La elección de un Papa (IV) / A la hora de desayunar


EL VATICANO. - El sol abre un hueco en el grisáceo cielo matutino de mayo y derrama algo de luz y calor sobre los álgidos edificios del interior del Vaticano. Un puñado de monjas y funcionarios constituyen el grueso de los viandantes que se pierden en el silencioso y diminuto Estado pontificio. Surgiendo de cinco minutos de camino desde la Puerta Petrina aparece la residencia de Santa Marta. El ingreso está vigilado por cuatro agentes, dos gendarmes y dos guardias suizos, que, detrás de su peculiar aspecto, esconden una misión cargada de trampas: proteger la residencia en la que vive —tras rechazar los recargados apartamentos del Palacio Apostólico— un Papa que se resiste a ser Papa. Ahí es la cita.


El pontífice argentino aparece en un santiamén —con aspecto tímido y cordial— y se coloca detrás del altar de la capilla, dando inicio a la misa privada que Mario Jorge Bergoglio celebra todas las mañanas para los ciudadanos del Vaticano. Hoy integran el grupo también, por primera vez, un pequeño círculo de periodistas, la mayoría argentinos. De asistentes del Papa, en cambio, actúan cinco sacerdotes, entre ellos el secretario maltés Alfred Xuereb, excolaborador de Joseph Ratzinger; el argentino Alejandro Burge, designado en abril, y Antonio Pelayo, un anciano sacerdote español afincado en Roma desde hace décadas.


Los ritos inician cuando faltan poco minutos para las siete. Francisco —sotana blanco hueso, tira dorada, zapatos negros y desgastados— tiene un hablar cálido, y tan quedo, que a ratos cuesta oírlo. Durante las lecturas, se sienta en una silla de madera entallada y agacha la cabeza, escondiendo los ojos. Y, cuando los levanta, lo hace a la par que sube el tono de la voz, respetando entonación y pausas.


Quizá ahí una explicación de que el tan traído talante de Bergoglio sea una pieza fundamental del beneplácito del que sigue gozando entre la gente, mes y medio tras su elección. "Si no aprenderemos a acercarnos a los más pobres y a los oprimidos, nunca tendremos la libertad", dice en italiano, repitiendo lo que algunos ya consideran el nuevo mantra del Vaticano.


Acto seguido, da inicio al rito de la comunión.
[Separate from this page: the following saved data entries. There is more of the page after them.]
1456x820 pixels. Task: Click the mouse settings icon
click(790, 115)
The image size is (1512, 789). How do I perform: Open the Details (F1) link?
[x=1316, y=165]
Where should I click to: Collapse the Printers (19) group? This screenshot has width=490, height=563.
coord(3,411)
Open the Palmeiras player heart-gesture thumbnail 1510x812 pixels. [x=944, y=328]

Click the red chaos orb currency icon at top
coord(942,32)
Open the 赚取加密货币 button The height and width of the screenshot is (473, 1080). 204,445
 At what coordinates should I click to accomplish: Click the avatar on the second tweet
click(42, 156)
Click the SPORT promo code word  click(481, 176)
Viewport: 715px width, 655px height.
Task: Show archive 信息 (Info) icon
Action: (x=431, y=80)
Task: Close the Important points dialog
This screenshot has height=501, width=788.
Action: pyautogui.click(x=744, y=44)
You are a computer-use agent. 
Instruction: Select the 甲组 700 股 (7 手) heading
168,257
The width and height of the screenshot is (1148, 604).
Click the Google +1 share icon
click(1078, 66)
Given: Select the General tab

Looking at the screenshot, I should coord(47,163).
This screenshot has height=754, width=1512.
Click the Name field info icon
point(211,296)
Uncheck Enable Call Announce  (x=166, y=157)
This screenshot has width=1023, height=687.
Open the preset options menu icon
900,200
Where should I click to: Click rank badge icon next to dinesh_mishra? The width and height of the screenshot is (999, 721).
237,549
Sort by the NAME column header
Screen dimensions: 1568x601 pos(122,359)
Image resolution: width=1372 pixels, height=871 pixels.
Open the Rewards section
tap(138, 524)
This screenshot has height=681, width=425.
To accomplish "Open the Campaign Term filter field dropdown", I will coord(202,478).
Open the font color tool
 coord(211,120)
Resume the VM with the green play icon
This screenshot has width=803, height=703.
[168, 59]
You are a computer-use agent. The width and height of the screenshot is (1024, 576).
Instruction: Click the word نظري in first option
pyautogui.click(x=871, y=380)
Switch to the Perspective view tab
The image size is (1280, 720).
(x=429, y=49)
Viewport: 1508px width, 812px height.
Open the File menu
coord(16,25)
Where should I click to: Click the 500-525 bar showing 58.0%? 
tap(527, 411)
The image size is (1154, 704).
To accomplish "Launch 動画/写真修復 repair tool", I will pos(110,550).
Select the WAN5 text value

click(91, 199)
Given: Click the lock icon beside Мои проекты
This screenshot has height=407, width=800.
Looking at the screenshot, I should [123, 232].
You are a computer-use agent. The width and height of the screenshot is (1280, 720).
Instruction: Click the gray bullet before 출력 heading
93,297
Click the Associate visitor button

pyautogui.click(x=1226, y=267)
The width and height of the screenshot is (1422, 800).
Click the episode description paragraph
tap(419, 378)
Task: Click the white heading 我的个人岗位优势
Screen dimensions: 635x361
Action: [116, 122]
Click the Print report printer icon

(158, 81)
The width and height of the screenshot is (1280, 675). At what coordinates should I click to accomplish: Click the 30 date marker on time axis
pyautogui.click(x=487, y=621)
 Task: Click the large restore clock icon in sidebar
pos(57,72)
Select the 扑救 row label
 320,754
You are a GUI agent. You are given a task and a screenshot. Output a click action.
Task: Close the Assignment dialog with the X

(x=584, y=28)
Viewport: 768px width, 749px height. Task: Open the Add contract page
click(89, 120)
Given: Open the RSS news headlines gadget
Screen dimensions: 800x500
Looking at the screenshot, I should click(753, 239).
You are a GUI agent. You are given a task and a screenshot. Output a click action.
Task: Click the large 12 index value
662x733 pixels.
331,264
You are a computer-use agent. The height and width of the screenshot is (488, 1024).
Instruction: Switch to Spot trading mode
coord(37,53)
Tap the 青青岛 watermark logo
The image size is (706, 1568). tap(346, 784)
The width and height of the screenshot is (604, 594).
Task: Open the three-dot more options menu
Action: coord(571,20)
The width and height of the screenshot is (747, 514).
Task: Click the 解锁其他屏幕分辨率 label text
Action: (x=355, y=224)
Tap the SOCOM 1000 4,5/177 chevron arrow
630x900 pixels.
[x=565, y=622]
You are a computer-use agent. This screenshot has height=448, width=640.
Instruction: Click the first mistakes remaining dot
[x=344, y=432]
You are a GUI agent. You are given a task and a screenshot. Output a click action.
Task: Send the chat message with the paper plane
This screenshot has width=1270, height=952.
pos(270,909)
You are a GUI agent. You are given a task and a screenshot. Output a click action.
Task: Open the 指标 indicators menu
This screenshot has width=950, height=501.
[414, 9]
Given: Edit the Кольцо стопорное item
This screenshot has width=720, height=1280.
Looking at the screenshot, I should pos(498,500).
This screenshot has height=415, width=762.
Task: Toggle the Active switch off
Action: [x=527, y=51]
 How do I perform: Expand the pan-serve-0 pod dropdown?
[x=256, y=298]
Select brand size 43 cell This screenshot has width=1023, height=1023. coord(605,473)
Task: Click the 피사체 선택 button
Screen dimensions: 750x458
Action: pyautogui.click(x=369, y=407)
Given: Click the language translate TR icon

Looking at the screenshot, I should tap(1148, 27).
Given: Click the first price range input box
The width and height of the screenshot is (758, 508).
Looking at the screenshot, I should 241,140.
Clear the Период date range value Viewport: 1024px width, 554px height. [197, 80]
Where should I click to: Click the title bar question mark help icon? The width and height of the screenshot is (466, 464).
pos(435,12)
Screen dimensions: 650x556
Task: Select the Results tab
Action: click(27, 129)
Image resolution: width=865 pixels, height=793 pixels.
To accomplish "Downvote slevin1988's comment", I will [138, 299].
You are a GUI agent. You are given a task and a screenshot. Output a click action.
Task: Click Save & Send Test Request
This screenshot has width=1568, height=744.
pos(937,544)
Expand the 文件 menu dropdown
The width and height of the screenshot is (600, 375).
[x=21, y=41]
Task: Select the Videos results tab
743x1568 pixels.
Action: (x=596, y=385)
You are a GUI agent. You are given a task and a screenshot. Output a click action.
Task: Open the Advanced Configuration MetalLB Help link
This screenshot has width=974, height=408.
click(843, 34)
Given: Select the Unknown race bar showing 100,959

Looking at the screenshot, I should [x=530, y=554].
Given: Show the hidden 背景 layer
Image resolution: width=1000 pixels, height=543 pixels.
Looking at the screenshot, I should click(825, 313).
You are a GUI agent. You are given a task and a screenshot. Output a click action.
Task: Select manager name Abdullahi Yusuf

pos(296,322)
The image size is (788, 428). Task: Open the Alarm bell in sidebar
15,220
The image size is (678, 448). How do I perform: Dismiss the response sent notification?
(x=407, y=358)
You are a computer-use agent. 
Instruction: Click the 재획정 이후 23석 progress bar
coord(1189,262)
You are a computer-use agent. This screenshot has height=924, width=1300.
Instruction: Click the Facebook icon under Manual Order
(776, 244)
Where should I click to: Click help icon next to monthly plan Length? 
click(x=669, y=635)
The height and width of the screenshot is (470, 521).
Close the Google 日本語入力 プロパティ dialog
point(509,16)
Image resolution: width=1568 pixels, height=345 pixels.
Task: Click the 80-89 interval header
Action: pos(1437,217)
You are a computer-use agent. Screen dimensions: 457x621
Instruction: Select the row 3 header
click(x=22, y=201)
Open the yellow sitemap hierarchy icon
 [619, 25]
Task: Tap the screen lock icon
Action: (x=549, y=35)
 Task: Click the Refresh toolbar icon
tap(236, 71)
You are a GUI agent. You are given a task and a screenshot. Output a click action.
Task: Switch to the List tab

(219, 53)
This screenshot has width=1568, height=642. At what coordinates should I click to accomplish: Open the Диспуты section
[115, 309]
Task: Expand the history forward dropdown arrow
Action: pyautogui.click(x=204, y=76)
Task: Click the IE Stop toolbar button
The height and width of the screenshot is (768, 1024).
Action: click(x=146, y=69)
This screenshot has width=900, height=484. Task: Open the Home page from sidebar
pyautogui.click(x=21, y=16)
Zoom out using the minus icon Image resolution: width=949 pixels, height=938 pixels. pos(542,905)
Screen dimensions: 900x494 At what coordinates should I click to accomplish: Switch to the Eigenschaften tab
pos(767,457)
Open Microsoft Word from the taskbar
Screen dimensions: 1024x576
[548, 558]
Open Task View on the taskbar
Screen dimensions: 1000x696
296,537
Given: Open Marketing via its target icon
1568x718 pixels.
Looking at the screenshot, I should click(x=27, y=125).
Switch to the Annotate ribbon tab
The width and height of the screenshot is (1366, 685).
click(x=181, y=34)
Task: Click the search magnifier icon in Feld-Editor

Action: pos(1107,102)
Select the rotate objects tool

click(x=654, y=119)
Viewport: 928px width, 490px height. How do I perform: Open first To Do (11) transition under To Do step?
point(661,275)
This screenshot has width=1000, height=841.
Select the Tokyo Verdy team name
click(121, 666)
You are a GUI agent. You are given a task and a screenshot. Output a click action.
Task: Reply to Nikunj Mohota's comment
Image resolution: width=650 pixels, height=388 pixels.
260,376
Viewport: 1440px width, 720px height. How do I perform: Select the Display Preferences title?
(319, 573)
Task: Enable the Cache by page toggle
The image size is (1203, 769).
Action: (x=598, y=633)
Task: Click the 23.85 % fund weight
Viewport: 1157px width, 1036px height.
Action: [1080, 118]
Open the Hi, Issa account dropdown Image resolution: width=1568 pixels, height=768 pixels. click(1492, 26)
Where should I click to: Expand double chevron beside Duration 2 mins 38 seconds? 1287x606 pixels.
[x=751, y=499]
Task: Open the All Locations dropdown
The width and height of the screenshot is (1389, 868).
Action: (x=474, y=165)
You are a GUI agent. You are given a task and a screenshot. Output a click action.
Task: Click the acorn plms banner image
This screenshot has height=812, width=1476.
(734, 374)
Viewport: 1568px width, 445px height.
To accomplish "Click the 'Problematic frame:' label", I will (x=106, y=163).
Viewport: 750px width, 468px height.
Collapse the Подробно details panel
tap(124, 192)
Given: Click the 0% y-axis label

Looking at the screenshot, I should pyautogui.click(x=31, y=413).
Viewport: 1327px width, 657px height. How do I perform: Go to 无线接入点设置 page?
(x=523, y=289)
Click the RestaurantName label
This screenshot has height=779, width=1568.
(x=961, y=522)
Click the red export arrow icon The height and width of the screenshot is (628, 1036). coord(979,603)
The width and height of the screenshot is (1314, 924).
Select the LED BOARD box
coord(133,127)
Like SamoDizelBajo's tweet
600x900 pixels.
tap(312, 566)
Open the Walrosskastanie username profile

El Papa se sienta y cede el paso a sus colaboradores. "Es una forma de desviar la atención de él", explicará más tarde Pelayo.


La ceremonia acaba a las 7.40. Justo en ese momento Bergoglio desaparece y, como si de un juego de ilusión se tratara, aparece un hombre que se escabulle furtivamente en la sala. El vestido blanco lo delata en la sexta fila, sentado en un banco al lado de un gendarme. "Lo hace siempre. Al final de la ceremonia, se sienta con todos los demás", dice una señora de pelo espeso. El tiempo parece detenerse por cinco interminables minutos, hasta que alguien da la señal de levantarse.


El río humano va saliendo entonces de la sala, al tiempo que empiezan los parabienes. El Papa parece relajado, a pesar de su cargada agenda del fin de semana, que este domingo incluye la canonización de 800 mártines y dos monjas latinoamericanas. Uno a uno, el grupo desfila delante de él, arrebatándole una serie de carcajadas. Muchos tienen cartas dirigidas a él y otros tantos posan para las fotografías. Pero también pasa que alguno le provoca una mueca de fastidio. Él sale del atolladero sin entrar al trapo y rematando la faena con guiños.


"Si no le gusta que lo llamen Papa, ¿cómo hay que dirigirse a él?", pregunta una mujer, sin que nadie le conteste. El momento tiene mucho de simbólico. Cuando es el turno de esta periodista, son las 7.50. "Se le ve un poco cansado. ¿Cómo está en el Vaticano?", se le pregunta.


—Bien. Mucho trabajo.


Se despide. Afuera, el sol sigue luchando para mostrarse en su plenitud, mientras unos cuantos nubarrones aún sobrevuelan en lo alto.